I thought that too but I am not sure that is it. He has been pitching since he was eight and has never really had much fear of hitting batters. He has plunked a few over the years but has never really seemed that concerned about it.

When I ask him about letting up on his pitches he basically tells me he is trying to hit his spots and is afraid that he will get wild if he tries to bring his fastball. He is very proud of his ability to get ground balls and to keep hitters in the park but he doesn't seem to get that 'killer' instinct until he gets angry. If he gives up a couple of runs then he gets angry and he raises his velocity. I would like to see what I can do to motivate him to go after hitters before he gets in trouble.
Go find some video of Trevor Bauer from UCLA throwing. Every time he comes out to the mound he throws a couple of pitches with a cross over step as hard as he can. I am not sure but, guess that he does this to get in his head and body how hard he can actually throw. Anyway I would try this with your son. Have him not worry about pitching mechanics just throwing the ball hard from the top of the hill. I think he will be surprised how hard he can actually throw. He can then work this into his routine and over time will learn that he can throw strikes and throw hard at the same time.
Sultan, I have never put a gun on him to find out. I probably should get one just to see. All of my observations are strictly subjective. Maybe I should break down and get one. Eh, guess it's to eat catfood for another month.

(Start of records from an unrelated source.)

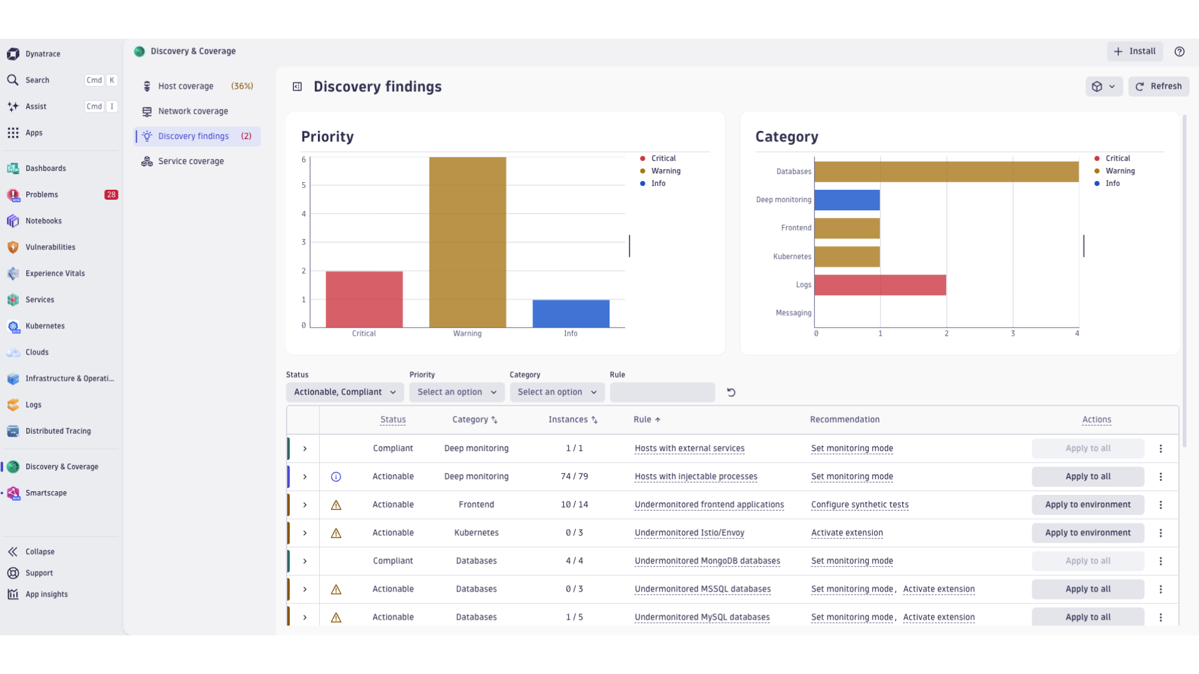Toggle side panel icon beside Discovery findings

click(297, 87)
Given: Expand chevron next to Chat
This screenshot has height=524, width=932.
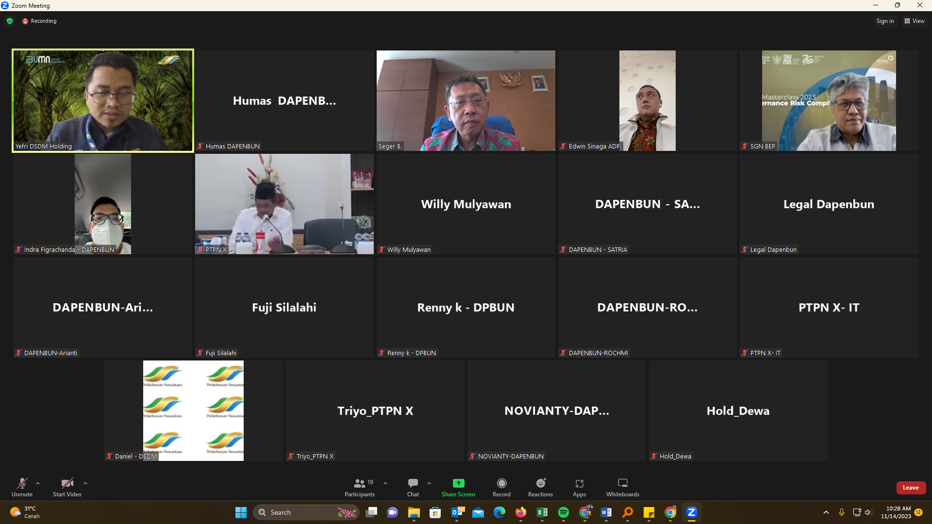Looking at the screenshot, I should click(x=429, y=483).
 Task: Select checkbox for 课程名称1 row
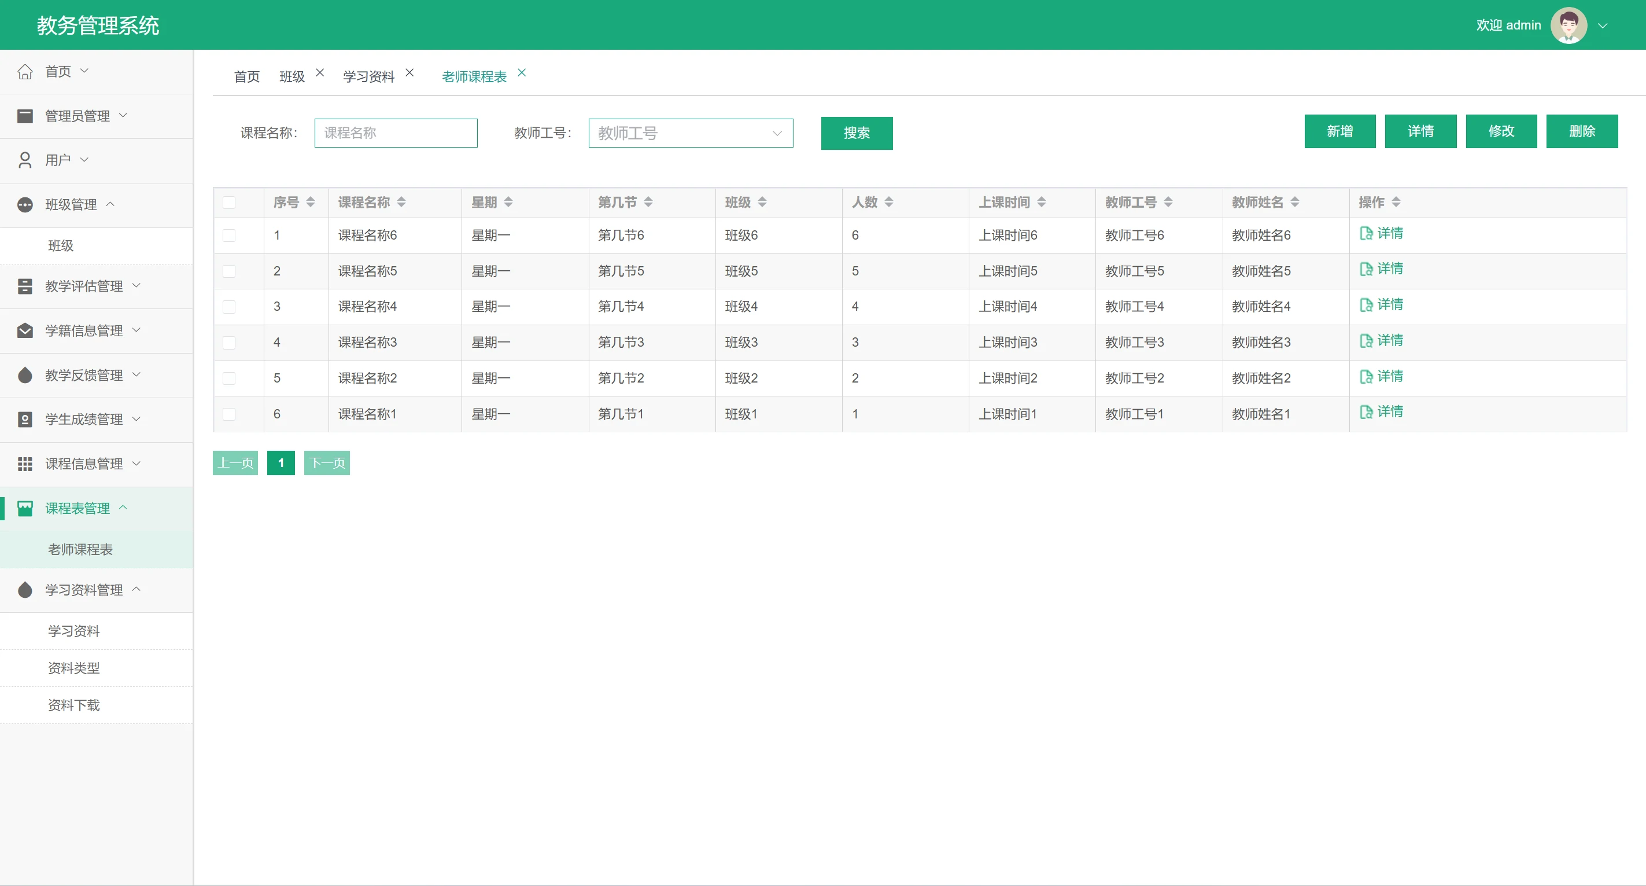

BOF, I will have him try that. The crossover step is one of the things he does in warmups so trying it off the mound isn't a bad idea.

I am curious to see how he changes over the next few months. Puberty is definately kicking in and besides the growth spurt and the newfound desire to look for **** on my computer (yeah) he seems to be getting stronger by the day.
The crossover step mentioned by BOF is great. I have used this with more of a crow hop when I played. If you can use this in his instruction with a fake hitter, chair or something to replicate someone in the box along with a catcher, it could truly help. It also wouldn't hurt to throw a video up in the forum and maybe someone could see something in his mechanics. Not that the other instructors are wrong but there is a vast bunch of professionals on this site and it couldn't hurt. And we all know what YOGI said so it could be mental as well.